Seusai upacara, seiring waktu berlalu apakah ada yang benar-benar melakukan perenungan? Mencerna lagi, mengkaji kembali isi dan maknanya? Entahlah. Apa sesungguhnya yang dikehendaki para poetra-poetri, yang kala itu merumuskan kata-kata dan menamainya soempah pemoeda itu. Dengan tiga butir soempah yang jadi urat nadi kebersamaan, apa sesungguhnya yang ingin dicapai kelak kemudian hari, yaitu hari ini?
Bertanah air satu, berbangsa satu, masihkah erat terasa?
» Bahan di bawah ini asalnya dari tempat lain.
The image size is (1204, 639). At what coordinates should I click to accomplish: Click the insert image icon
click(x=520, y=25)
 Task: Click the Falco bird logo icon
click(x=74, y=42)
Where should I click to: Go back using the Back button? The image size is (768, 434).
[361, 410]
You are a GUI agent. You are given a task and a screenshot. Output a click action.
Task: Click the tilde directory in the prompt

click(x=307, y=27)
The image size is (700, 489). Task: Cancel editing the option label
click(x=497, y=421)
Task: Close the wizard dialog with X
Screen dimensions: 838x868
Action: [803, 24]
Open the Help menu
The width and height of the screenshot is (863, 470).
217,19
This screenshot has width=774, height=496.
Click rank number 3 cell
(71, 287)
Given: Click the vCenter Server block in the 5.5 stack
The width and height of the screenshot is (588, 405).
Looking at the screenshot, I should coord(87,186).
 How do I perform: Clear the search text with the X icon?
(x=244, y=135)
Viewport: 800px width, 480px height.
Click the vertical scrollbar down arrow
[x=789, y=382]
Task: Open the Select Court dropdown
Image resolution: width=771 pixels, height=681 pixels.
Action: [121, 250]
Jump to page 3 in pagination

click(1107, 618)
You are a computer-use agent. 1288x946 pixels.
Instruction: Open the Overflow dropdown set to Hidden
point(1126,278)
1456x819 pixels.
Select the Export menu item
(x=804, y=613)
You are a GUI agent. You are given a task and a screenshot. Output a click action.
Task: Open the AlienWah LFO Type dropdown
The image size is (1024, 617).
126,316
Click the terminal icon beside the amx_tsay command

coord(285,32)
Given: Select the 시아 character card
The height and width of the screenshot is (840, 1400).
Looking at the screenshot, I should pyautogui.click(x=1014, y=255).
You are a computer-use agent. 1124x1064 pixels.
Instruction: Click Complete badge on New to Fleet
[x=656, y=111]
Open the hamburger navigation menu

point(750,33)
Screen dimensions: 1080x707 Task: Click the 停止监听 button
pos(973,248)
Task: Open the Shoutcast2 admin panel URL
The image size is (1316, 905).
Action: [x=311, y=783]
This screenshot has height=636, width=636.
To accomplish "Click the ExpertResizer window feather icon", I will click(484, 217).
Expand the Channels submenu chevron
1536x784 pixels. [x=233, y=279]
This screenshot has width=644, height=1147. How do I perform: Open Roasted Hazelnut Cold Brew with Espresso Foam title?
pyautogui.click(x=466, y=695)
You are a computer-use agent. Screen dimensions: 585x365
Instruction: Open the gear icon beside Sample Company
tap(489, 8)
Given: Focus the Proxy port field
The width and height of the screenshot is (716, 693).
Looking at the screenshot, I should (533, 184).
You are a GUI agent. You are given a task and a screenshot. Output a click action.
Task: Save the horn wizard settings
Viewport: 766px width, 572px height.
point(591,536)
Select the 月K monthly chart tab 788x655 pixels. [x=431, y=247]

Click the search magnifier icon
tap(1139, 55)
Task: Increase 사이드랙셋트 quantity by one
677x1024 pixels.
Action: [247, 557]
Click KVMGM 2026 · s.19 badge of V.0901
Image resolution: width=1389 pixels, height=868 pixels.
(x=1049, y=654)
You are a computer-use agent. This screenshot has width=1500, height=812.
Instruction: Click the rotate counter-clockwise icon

Bila di mana bumi dipijak, di situ rasa was-was menghantui. Di mana langit dijunjung, di situ hidup tak merasa ternaungi. Atas nama mempertahankan harga diri, dendam diperam. Lalu tak cukup hanya kata-kata disoempah-serapahkan. Tapi juga batu dikepal, dibenturkan di kepala mengetam nyawa.
Bahwa sebenarnya dendam tak akan pernah lama terperam, pasti akan pecah kesumatnya jadi keberingasan tak terkendali memicu penyerangan dan chaos massa membabi buta. Lalu nyawa badan, nyawa rohani seperti tak ada lagi harganya. Ketersinggungan sedikit saja sudah cukup untuk meletikkan bara emosi membesar dan menyulut amarah. Mempertahankan harga diri dijadikan dalih untuk mengobarkan kemarahan jadi pertikaian. Harga diri jadi kambing hitam, padahal belum tentu demikian, ketidak-sepadanan dan kesenjangan ekonomilah pemicu utama.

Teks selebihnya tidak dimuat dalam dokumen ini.